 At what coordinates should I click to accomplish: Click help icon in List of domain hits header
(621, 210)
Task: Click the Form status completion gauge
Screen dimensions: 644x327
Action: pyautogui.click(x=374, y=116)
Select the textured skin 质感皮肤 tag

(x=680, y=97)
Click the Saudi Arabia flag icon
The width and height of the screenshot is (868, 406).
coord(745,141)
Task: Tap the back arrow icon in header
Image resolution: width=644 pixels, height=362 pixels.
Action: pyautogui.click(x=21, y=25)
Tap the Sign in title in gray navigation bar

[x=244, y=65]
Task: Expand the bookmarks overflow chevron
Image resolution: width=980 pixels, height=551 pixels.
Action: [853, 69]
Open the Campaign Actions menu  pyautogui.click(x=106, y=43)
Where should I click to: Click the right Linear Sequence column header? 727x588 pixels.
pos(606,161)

(What to produce)
The expected output is the exact run of lines from the line with "Open the Campaign" through the last line of the material above.

(Output for this exercise)
Open the Campaign Actions menu  pyautogui.click(x=106, y=43)
Where should I click to: Click the right Linear Sequence column header? 727x588 pixels.
pos(606,161)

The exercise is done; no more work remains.